The cloned cow whose offspring entered the British food chain could have more than 100 descendants in the UK, records suggested last night.

The Food Standards Agency indicated it would look at the possibility of tracing “third generation clones” after confirming two cloned offspring had found their way on to British dinner plates.

Amid fears that even more cloned meat could have found its way on to shop shelves, it emerged three cattle born from the American clone — whose pedigree name is Vandyk K Integ Paradise 2 — had produced 97 calves.

Smiddiehill Paratrooper had 38 offspring, Smiddiehill Perfect had 58, while Smiddiehill Dundee Paradise had one, details on the Holstein UK website showed.

When asked whether the Food Standards Agency was trying to trace descendants, a spokesman said: “It's something we are looking at.”

Smiddiehill Paratrooper's offspring were all born after August last year, while Smiddiehill Perfect's trace back to July last year.
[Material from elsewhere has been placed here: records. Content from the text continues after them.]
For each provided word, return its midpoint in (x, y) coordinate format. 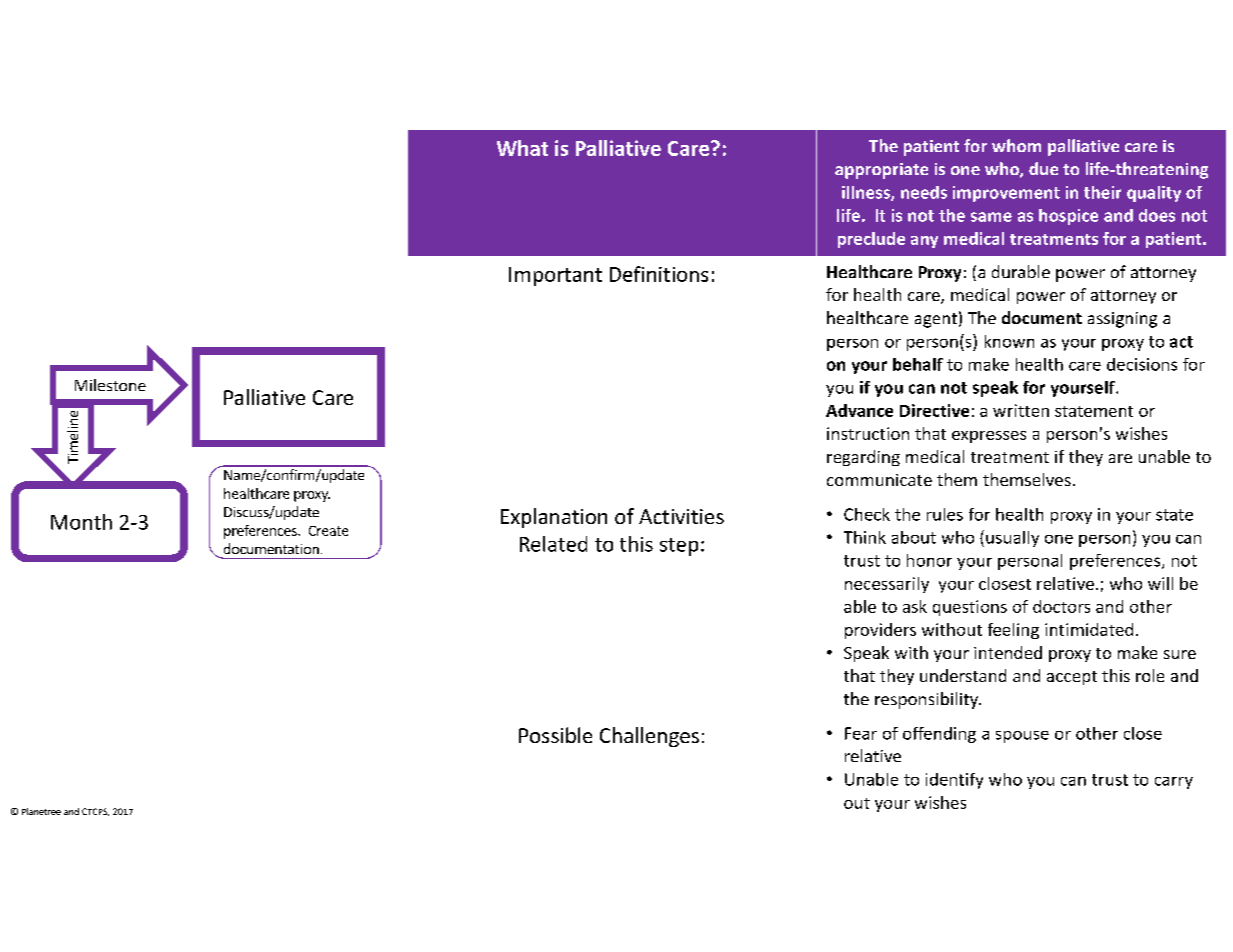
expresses (989, 437)
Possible (555, 735)
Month (81, 522)
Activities (681, 516)
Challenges (649, 737)
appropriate (881, 171)
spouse (1022, 737)
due (1043, 168)
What (522, 148)
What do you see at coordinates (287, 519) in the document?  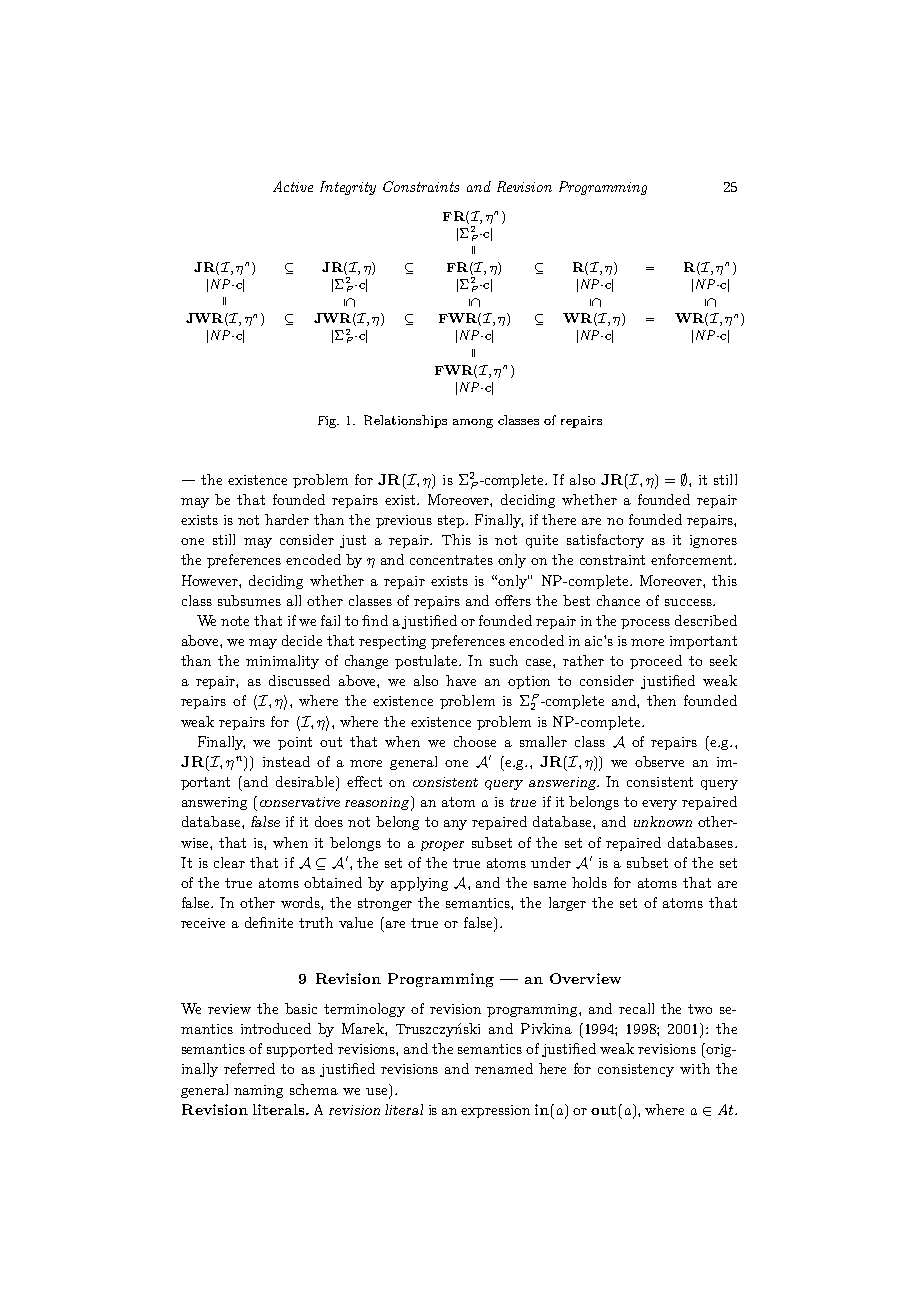 I see `harder` at bounding box center [287, 519].
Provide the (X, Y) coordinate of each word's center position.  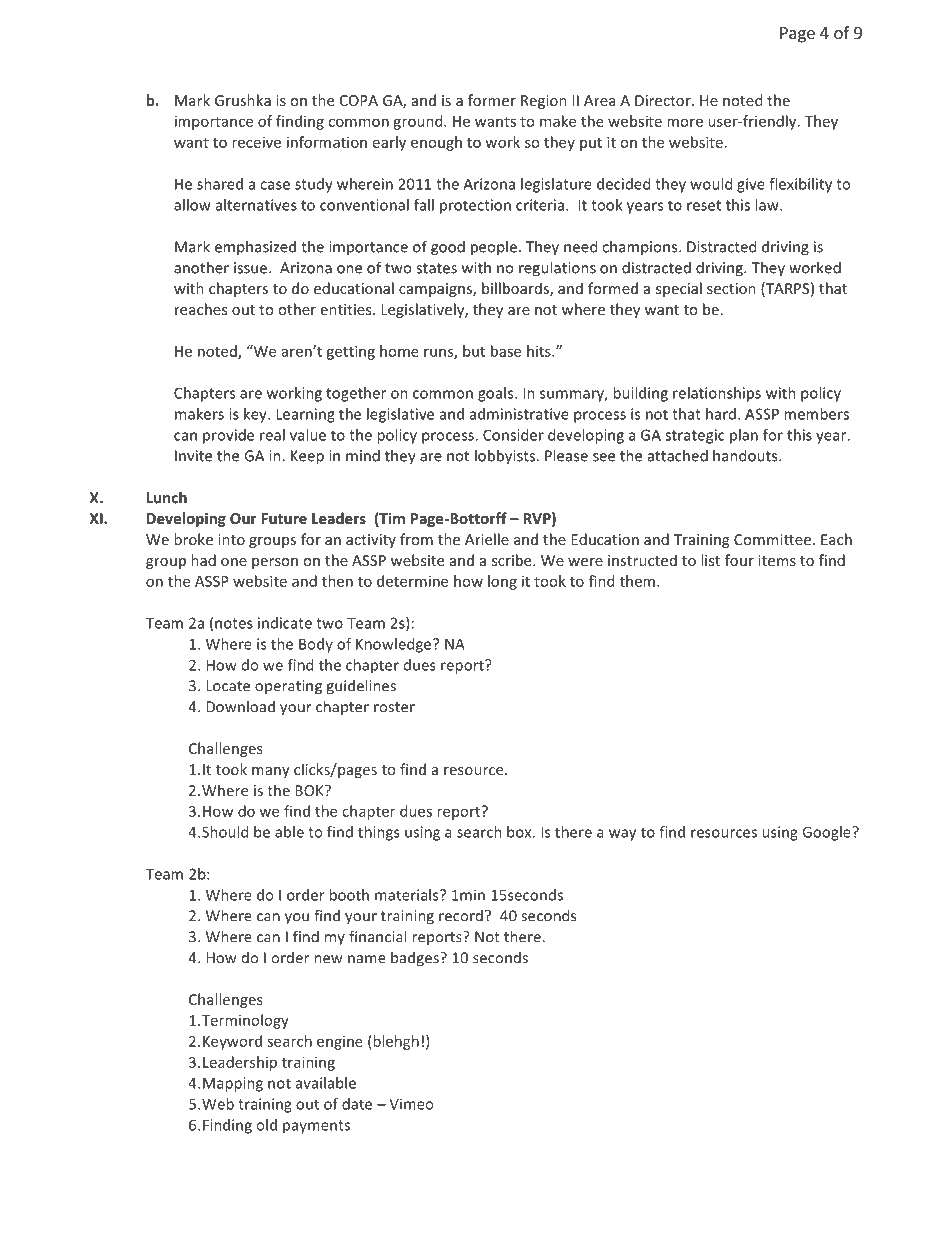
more (685, 122)
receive (256, 142)
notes (234, 623)
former (492, 100)
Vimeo (411, 1104)
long (502, 582)
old (267, 1125)
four (739, 560)
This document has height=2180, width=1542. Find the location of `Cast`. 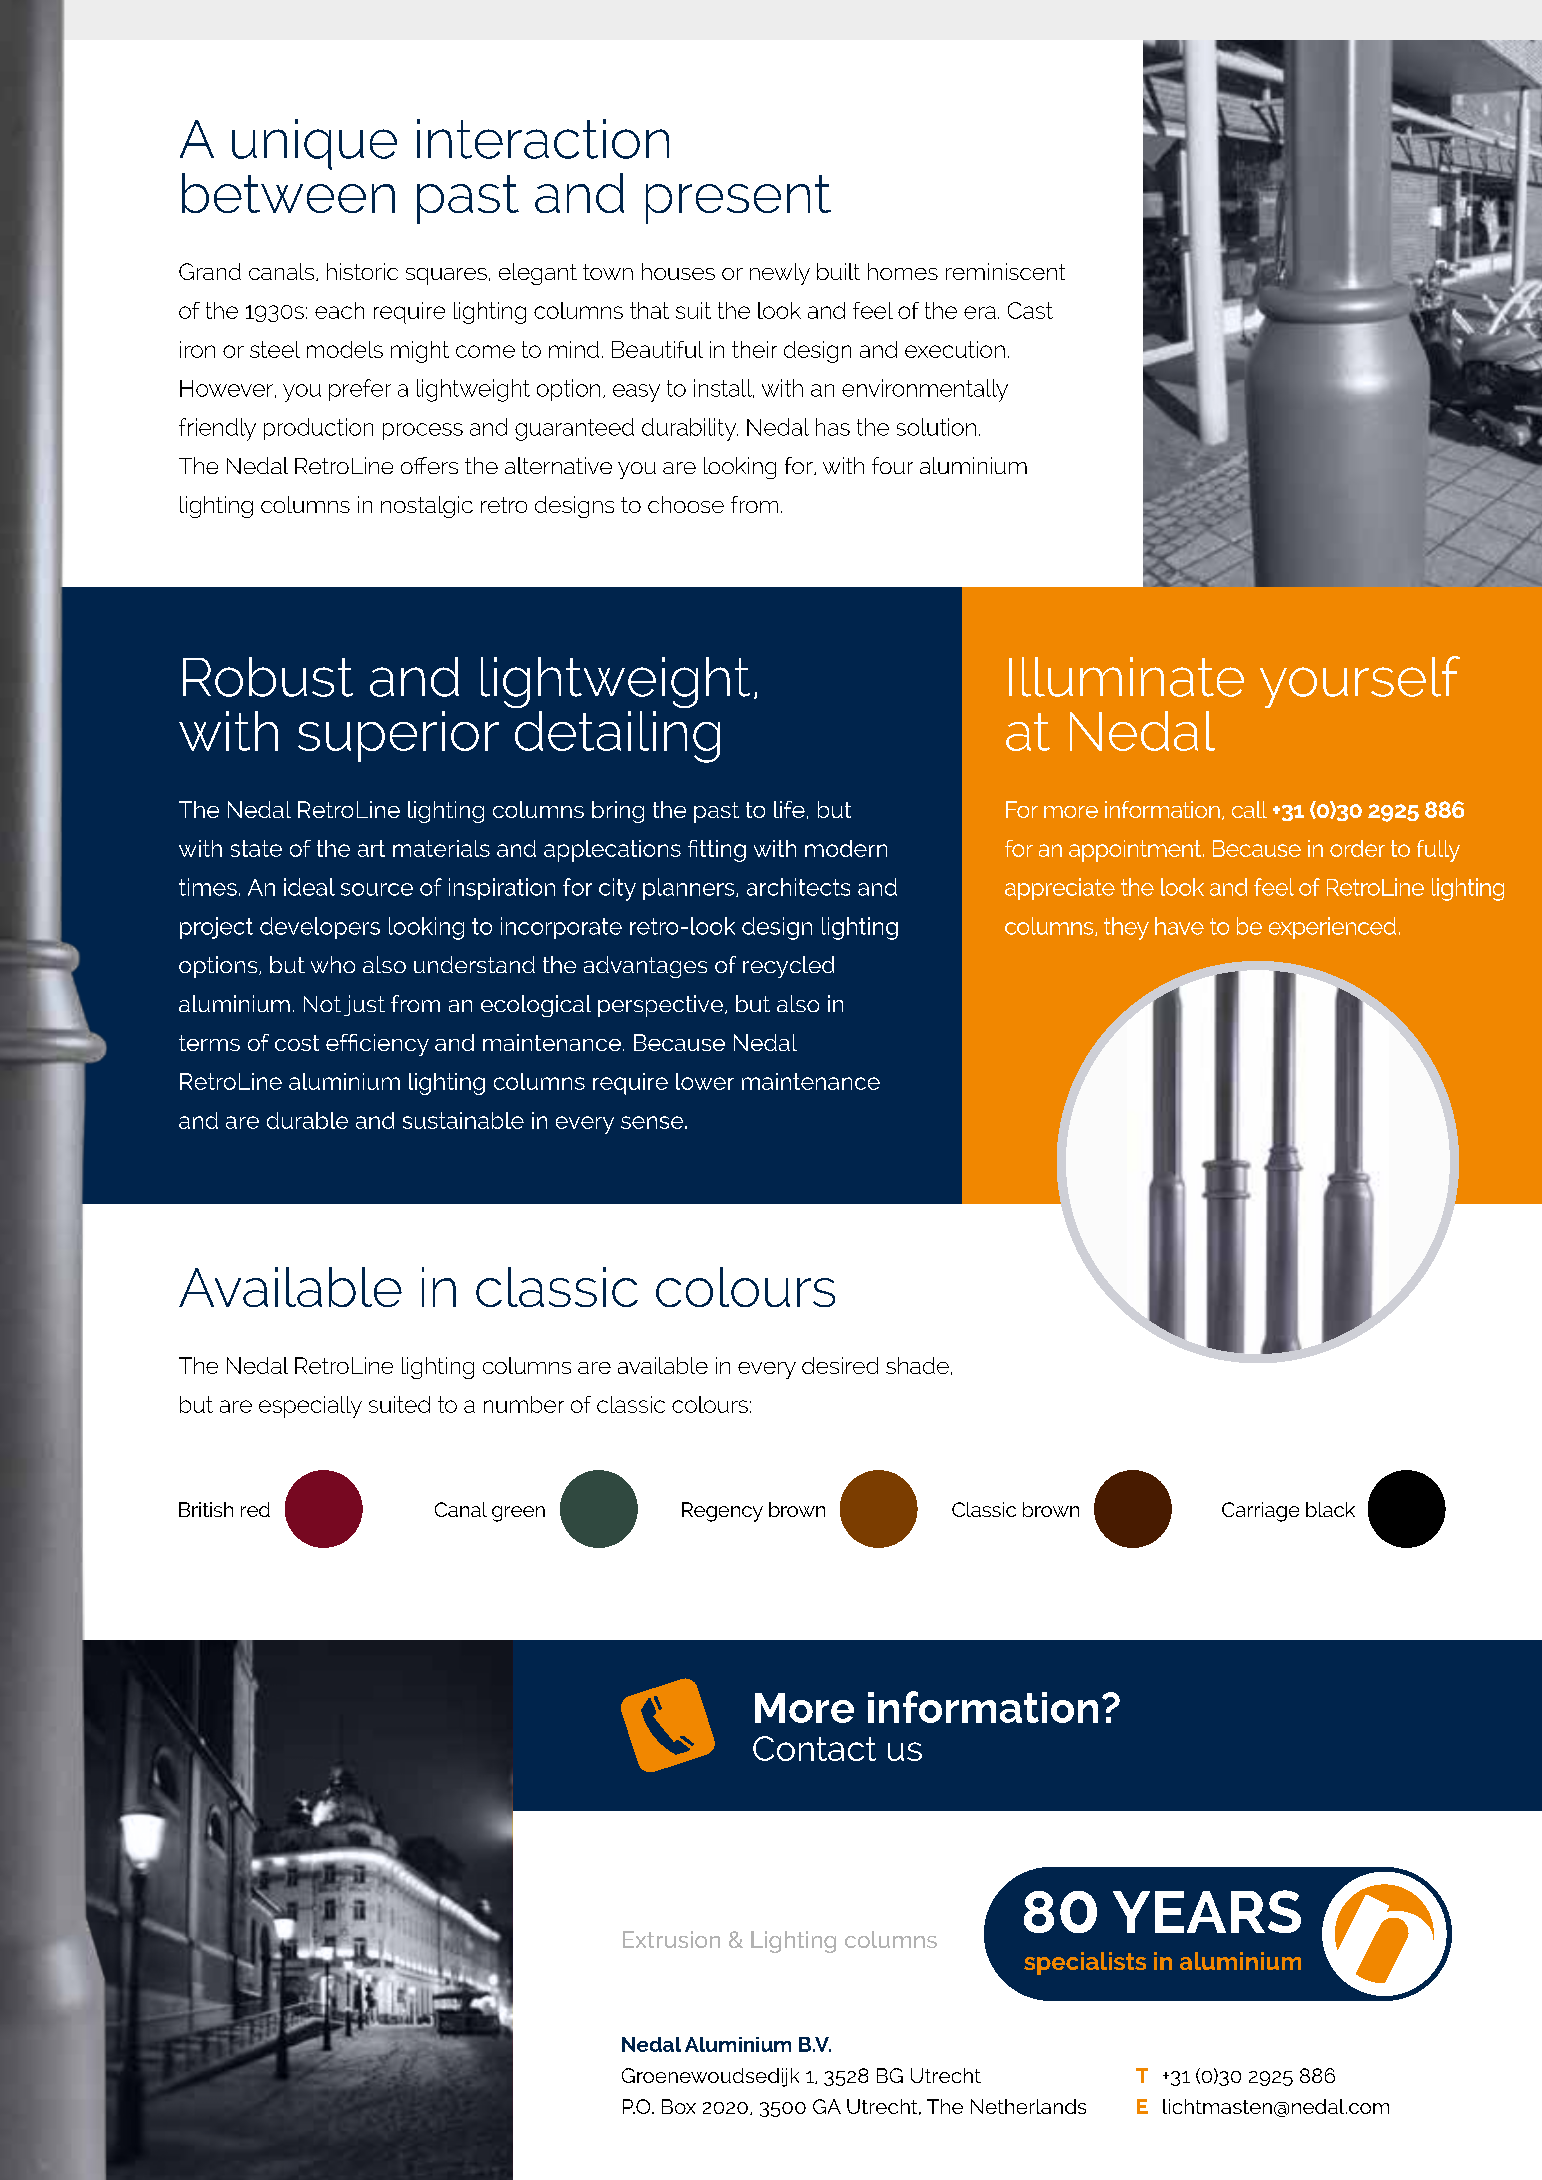

Cast is located at coordinates (1030, 310).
Smiddiehill Dundee Paradise's single offspring was registered in April last year, according to the website.

News that another sibling Parable, which was born in May 2007 and slaughtered on May 5 2010, entered the food chain follows confirmation that meat from another of the bulls, Dundee Paratrooper, entered the food chain in 2009.

The FSA said meat from both animals will have been eaten, but stressed there was no evidence of a safety risk.

The FSA also confirmed last night that Dundee Paradise remained part of a dairy herd on a UK farm, but there was no evidence milk from the animal had entered the food chain.

The agency believed two other cows were being kept as part of dairy herds but it had been unable to confirm if their milk had entered the food chain.

Earlier yesterday the owner of one of the bulls which entered the food chain insisted he had done nothing wrong.